Saturday, March 05, 2011

A Single Streak of Green Inside

I love the healing properties involved in gardening--in pruning, planting, pulling, nourishing, in seeds and water and sun and fresh air. I also love the musical Secret Garden, and this morning I had the words from the song "Wick" rolling through my head.

When a thing is wick, it has a life about it...
Somewhere there's a single streak of green inside it...


This morning Virginia and I tackled the jungle of our little back patio. We laughed to think about the two invalids of the house outside, pulling and tugging and raking. She's had a sinus infection all week and I, of course, am cancer girl (don't worry--we quarantined each other during her infectious phase. We don't share germs.). It was cloudy but about 50 degrees, so we put on our gardening clothes, found some gloves and garbage bags, and went to work.

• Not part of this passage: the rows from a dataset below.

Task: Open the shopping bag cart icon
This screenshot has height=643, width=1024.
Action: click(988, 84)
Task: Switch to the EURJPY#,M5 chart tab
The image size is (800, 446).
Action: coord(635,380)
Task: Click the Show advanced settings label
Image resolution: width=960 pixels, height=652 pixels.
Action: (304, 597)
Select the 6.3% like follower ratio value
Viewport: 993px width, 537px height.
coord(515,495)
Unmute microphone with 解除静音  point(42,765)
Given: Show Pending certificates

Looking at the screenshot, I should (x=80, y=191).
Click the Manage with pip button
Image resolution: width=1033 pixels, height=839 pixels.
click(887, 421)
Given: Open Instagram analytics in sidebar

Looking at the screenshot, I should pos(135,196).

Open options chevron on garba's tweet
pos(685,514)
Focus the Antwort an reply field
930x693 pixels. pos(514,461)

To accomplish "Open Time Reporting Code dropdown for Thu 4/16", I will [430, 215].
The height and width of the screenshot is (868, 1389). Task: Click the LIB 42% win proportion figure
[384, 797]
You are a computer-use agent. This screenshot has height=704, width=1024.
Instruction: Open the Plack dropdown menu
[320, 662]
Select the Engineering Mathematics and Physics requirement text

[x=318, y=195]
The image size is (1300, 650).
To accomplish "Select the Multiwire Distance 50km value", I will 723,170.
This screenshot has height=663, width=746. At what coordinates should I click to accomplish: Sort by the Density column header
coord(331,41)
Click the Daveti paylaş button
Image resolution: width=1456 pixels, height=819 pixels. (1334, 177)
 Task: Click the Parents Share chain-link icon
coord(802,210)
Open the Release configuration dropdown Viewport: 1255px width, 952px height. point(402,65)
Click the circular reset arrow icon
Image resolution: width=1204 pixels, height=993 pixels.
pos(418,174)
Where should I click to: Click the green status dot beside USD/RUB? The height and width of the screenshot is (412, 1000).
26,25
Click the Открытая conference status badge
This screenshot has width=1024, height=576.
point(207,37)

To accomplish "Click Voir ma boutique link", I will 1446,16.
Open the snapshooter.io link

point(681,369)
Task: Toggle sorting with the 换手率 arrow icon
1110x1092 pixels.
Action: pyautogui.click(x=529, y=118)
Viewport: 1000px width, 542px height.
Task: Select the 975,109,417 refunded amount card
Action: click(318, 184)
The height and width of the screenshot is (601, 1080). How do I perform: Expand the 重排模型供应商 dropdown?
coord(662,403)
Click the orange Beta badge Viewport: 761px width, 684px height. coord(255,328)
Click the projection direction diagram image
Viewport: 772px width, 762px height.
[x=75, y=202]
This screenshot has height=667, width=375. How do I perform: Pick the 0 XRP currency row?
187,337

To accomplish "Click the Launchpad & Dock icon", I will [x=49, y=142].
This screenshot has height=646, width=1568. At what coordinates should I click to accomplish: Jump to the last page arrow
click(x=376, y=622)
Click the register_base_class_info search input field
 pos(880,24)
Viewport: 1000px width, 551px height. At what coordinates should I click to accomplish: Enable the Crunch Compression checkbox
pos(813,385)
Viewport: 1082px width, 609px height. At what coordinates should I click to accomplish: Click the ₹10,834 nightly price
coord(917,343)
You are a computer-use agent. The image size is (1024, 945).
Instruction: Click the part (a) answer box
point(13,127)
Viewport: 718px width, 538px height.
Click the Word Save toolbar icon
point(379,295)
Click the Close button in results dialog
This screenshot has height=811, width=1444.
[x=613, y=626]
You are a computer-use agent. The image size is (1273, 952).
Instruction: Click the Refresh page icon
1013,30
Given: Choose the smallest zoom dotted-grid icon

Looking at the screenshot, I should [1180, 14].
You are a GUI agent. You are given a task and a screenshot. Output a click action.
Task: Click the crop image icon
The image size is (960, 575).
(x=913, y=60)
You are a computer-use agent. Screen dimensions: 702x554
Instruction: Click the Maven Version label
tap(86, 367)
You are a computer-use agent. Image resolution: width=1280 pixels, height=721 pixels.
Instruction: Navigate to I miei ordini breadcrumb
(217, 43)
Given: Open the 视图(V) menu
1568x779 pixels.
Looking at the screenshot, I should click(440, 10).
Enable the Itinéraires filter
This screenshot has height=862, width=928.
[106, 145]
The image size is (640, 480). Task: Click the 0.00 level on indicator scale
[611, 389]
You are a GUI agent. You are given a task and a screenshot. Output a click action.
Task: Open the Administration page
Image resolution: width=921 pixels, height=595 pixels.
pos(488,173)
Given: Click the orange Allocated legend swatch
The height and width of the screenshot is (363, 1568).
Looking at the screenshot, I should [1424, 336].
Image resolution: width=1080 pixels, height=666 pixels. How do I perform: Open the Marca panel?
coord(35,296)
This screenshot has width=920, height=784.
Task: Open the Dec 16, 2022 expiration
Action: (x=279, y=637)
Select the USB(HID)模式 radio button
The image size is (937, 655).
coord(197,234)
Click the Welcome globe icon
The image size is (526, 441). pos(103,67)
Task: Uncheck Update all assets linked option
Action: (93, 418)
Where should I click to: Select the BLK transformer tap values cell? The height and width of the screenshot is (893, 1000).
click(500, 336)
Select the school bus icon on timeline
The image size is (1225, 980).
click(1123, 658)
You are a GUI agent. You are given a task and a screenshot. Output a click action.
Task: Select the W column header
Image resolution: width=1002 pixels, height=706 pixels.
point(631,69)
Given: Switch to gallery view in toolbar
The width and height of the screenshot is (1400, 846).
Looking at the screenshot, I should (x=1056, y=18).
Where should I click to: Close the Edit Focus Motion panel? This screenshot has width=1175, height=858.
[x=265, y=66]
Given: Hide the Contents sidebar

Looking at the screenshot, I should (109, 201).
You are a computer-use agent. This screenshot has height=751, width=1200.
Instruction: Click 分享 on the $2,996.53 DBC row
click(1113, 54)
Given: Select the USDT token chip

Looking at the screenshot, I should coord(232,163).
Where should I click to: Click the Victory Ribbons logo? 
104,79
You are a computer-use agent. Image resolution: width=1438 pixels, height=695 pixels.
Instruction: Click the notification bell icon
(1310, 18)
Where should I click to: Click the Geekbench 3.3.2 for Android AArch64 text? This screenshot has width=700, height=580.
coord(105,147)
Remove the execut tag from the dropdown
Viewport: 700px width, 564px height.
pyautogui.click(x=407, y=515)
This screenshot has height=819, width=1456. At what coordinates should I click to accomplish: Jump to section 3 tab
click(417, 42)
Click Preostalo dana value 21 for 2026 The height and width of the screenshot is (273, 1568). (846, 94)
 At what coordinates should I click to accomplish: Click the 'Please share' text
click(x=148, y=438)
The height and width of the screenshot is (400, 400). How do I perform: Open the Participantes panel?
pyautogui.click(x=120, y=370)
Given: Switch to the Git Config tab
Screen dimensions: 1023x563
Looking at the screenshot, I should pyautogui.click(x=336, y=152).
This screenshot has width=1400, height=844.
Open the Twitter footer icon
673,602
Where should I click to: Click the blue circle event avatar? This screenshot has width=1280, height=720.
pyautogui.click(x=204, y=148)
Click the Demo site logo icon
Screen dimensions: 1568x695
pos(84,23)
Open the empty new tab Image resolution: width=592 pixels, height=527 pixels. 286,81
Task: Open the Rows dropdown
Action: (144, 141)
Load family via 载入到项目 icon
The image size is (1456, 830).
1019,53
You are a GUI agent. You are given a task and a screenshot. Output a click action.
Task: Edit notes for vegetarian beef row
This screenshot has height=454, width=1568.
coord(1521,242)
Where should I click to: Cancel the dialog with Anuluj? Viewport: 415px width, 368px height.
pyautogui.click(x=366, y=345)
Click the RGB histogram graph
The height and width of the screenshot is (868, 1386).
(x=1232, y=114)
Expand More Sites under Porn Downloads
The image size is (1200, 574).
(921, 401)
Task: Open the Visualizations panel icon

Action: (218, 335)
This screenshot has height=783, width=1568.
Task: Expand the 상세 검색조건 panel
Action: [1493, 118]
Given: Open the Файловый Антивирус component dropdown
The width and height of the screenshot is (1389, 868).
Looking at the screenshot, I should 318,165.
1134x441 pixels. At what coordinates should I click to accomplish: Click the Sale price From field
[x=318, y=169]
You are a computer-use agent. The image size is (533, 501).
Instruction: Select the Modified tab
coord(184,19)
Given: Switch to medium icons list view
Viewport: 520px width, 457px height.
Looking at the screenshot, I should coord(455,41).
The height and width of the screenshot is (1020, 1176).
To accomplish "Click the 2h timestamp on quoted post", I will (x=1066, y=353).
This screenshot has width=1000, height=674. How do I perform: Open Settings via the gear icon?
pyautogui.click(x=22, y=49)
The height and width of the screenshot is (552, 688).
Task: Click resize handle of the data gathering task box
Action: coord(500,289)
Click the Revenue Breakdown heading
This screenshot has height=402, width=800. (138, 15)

When a thing is wick, it has a light about it
Maybe not a light that you can see.
But hiding down below a spark's asleep inside it,
Waiting for the right time to be seen.

I felt responsible for the out-of-control bean hyacinth vines that had taken over two fences. My dear grandmother sends me seeds from her garden every year, and I plant the little wrinkly black and white seeds along the back fence. This year they really took off and crowded out the entire back fence, even crawling up into the low-hanging limbs of the neighbor's apple tree. I loved those delicate purple blossoms. I love the deep green color and the wild life they filled my patio with last summer. And then I let their vines wither and die this fall and winter while my blood freaked out and created its very own lymphoblasts, slowly destroying everything in its path.

Well, the lymphoblasts are gone, and it was time for those darn dead vines to come down. I took to them with a vengeance (until I had to sit down and take a little breather), but down they came. Clean. Free. Gone.

Virginia attacked the flower beds and found growing tulips and hyacinths underneath all the leaves and vines and dead flowers from last season. I found a dead mum in a pot, and right as I started pulling it out, I found a little streak of green. Something was growing down in there, and it wasn't a weed. It was growing out of the old dead stalks. I didn't have the heart to uproot it, so I carefully cut off the dead stuff and put the pot in the sun, where it could grow to its heart's content.

It felt so good to be out there in the fresh air, working my hands and getting dirty. Oh I can't tell you. But I can tell you, spring is coming. It's a little deep in the ground this morning--the gray skies threaten to rain all day tomorrow. But it's a warmer breeze. It's coming. And it's bringing life and hope.

You clear away the dead parts,
So the tender buds can form,
Loosen up the earth,
And let the roots get warm.

4 comments:

M said...

What a wonderful parallel with your own life! Springtime is so hopeful and optimistic, with everything starting to reemerge and bloom and blossom. I'm sure working in the garden made you see and feel that even more. Love it!

Sarita said...

I hope your hearty mum gives you the most gorgeous blooms. So glad to hear you're enjoying the garden! Stay well.

Barbara said...

Ah your Granna would be so proud.

M said...

This was a beautiful post. I love Spring... and I want to see your garden!